You asked for an example of where it conflates that causal mechanism with something else. I picked one example from this paragraph
There’s also the height of trees, the colour, brightness, and lifetime of stars, the proliferation of species, the halo and horns effect, affective death spirals, and the existence of life itself.
So, as I understand it, I gave you an example (the distribution of star masses) which quite likely does not have any useful connection to preferential attachment or exponential grow. I’m really confused after your last reply what is the state of our disagreement on this.
I’m actually scared to change the topic of the discussion what simplicity means, but the argument is roughly this: if you have arbitrary well behaved function, in the linear picture, you can approximate it locally by a straight line (the first term in the Taylor series, etc.). And yes, you get better approximation by including more terms from the Taylor series expansion, or by non-linear regression, etc. Now, if you translate this to the log-log picture, you will find out that power law is in some sense the simplest local approximation of anything.

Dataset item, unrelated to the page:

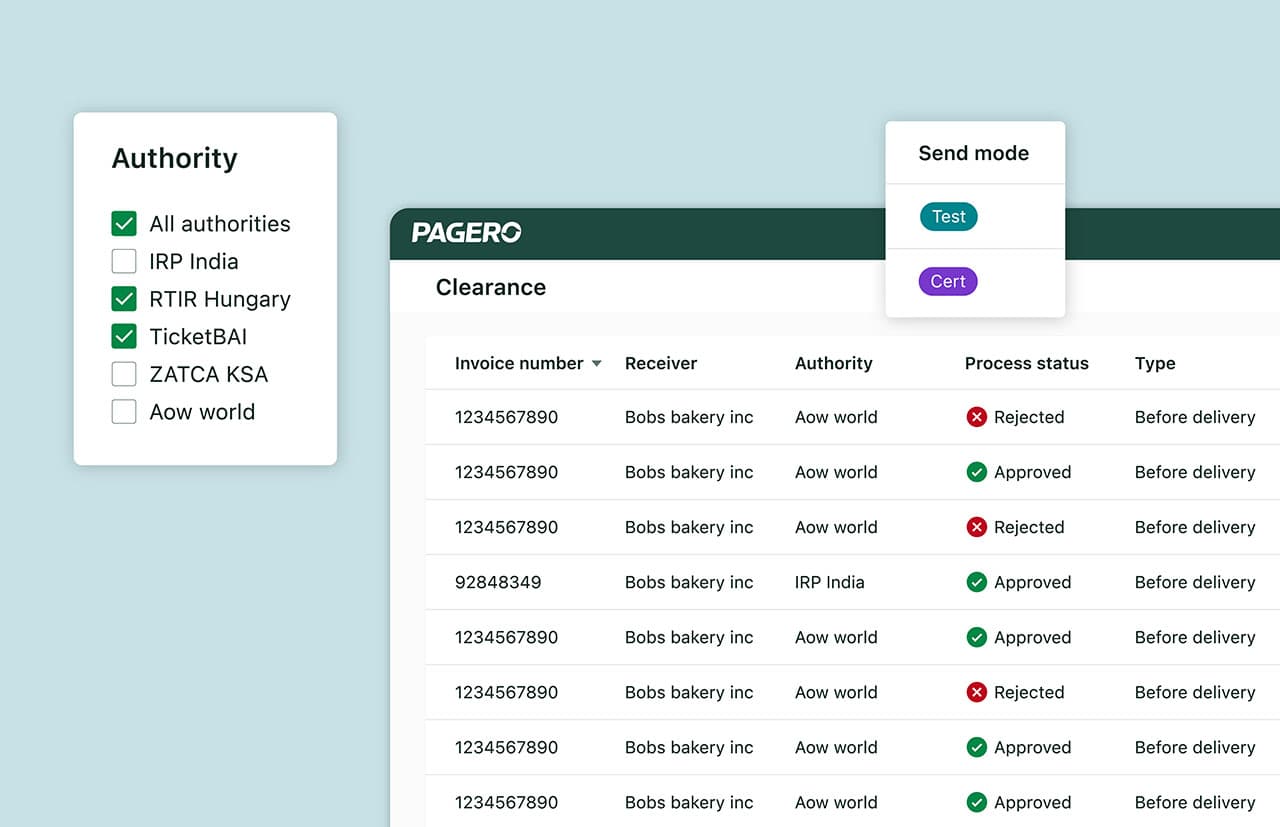Viewport: 1280px width, 827px height.
Task: Click the Approved icon on the last visible row
Action: (976, 802)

This is also the reason why people often mistakenly use power laws instead of lognormal and other distributions—if you truncate the lognormal and look just on part of the tail you can fit it with power law. Btw you nicely demonstrate this effect yourself—preferential attachment often actually leads to Yule-Simon distribution, and not a power law … but as usually you can approximate it.

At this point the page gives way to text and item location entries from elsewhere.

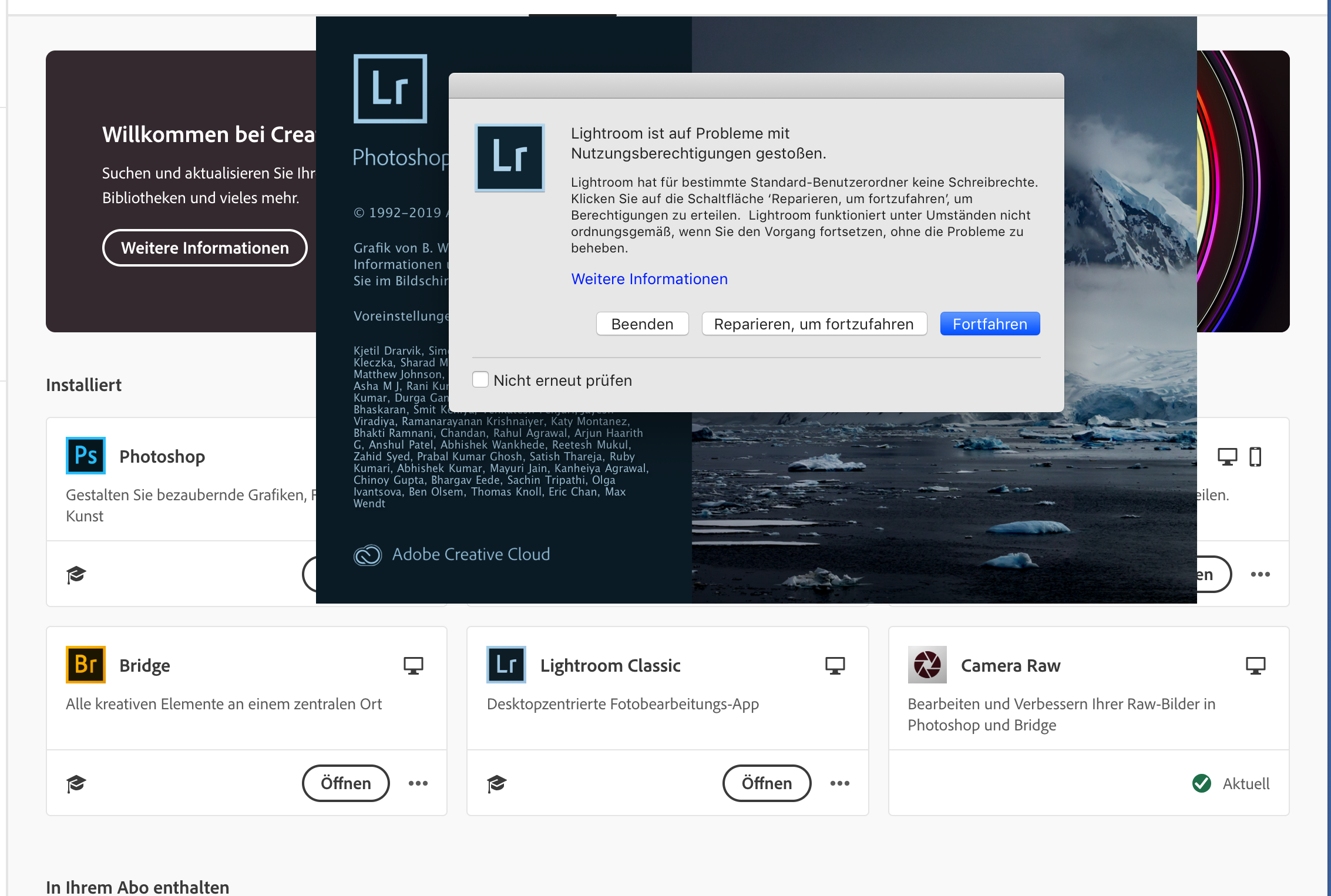The image size is (1331, 896).
Task: Click Öffnen button for Lightroom Classic
Action: click(767, 783)
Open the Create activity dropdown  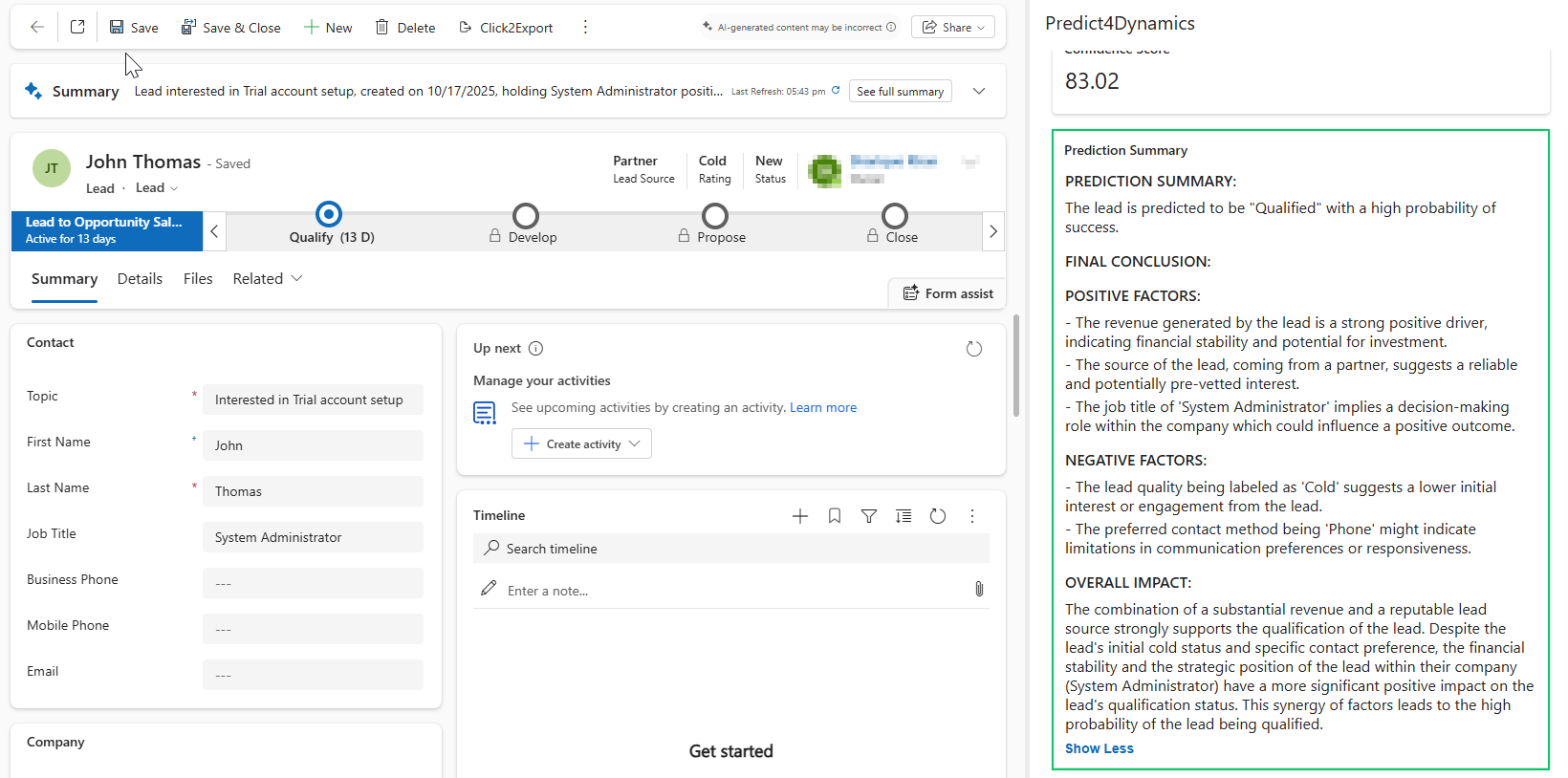pyautogui.click(x=635, y=443)
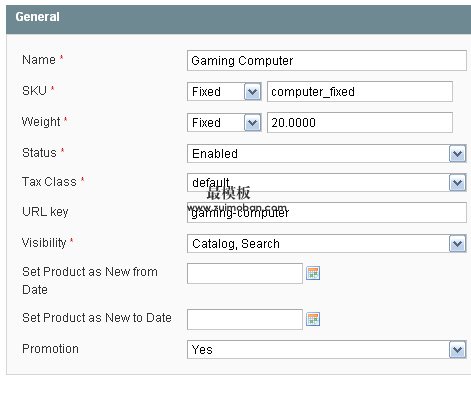Click the New from Date input field
471x399 pixels.
[x=245, y=273]
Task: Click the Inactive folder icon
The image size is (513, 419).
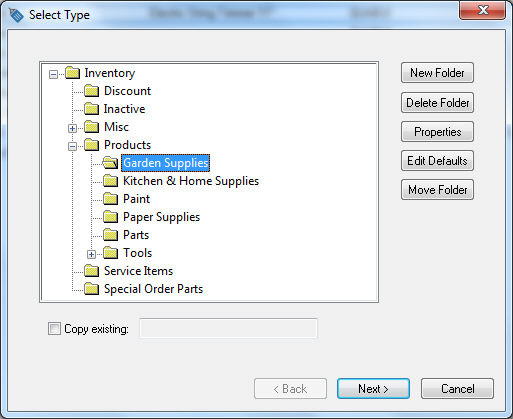Action: point(91,109)
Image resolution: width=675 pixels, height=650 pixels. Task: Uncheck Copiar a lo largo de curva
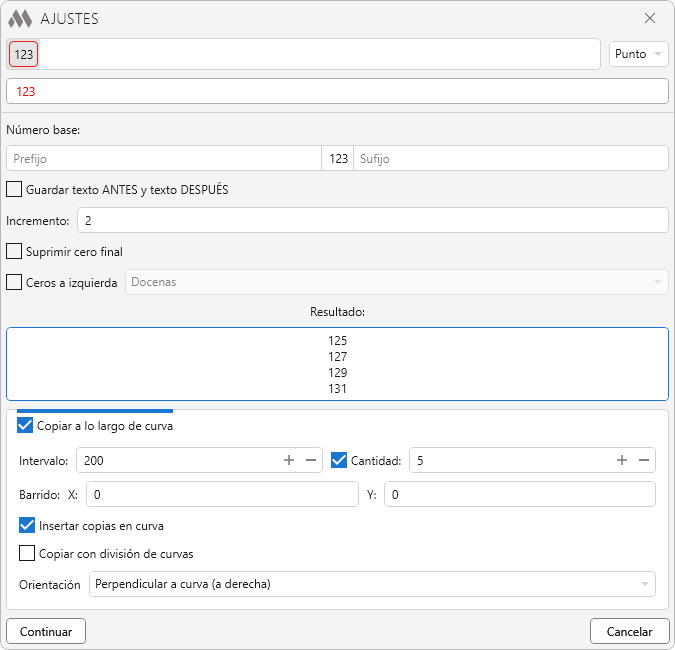[26, 426]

I don’t know what you mean by attachment style, but some examples of the conflation...
Momentum is this: even if JK Rowling’s next book is total crap, it will still sell a lot of copies. Because people have beliefs, and because they enjoyed her previous books, they have a prior that they will enjoy also the next one. It would take them several crap book to update.
Power laws are ubiquitous. This should be unsurprising—power laws are the simplest functional form in the logarithmic picture. If we use some sort of simplicity prior, we are guaranteed to find them. If we use first terms of Taylor expansion, we will find them. Log picture is as natural as the linear one. Someone should write a Meditation on Benford’s law—you have an asymptotically straight line in log-log picture of the probability than a number starts with some digits (in almost any real-life set of numerical values measured in units; you can see this must be the case because of invariance to unit scaling)

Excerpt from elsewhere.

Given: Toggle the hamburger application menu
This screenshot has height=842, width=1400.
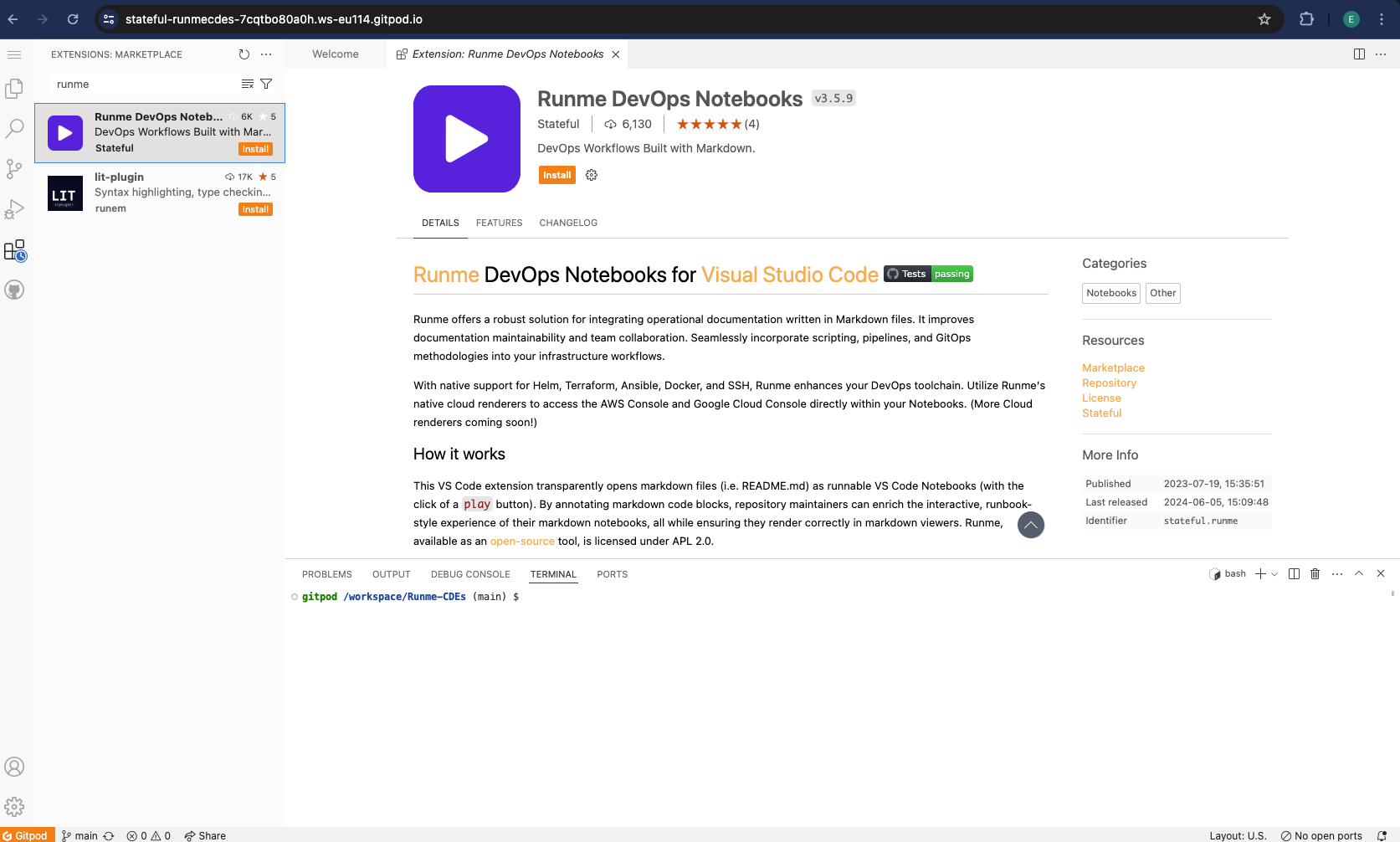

This is maybe worth emphasizing: nobody should be surprised to find power laws. Nobody should propose universal causal mechanism for power laws, it is as stupid as proposing one causal mechanism for straight lines in linear picture.
They are often the result of other power-law distributed quantities. To take one example from the op… initial distribution of masses for an initail population of new stars is a truncated power law. I don’t know why, but the proposed mechanisms for this is for example turbulent fragmentation of the initial cloud, where the power law can come from the power spectrum of super–sonic turbulence.
The post creates unnecessary confusion by lumping “momentum” , “exponential growth”, “compound interest”, and “heavy tail distributions”. Conflating these concepts together on system-1 level into some vague undifferentiated positive mess is likely harmful for to anyone aspiring to think about systems clearly.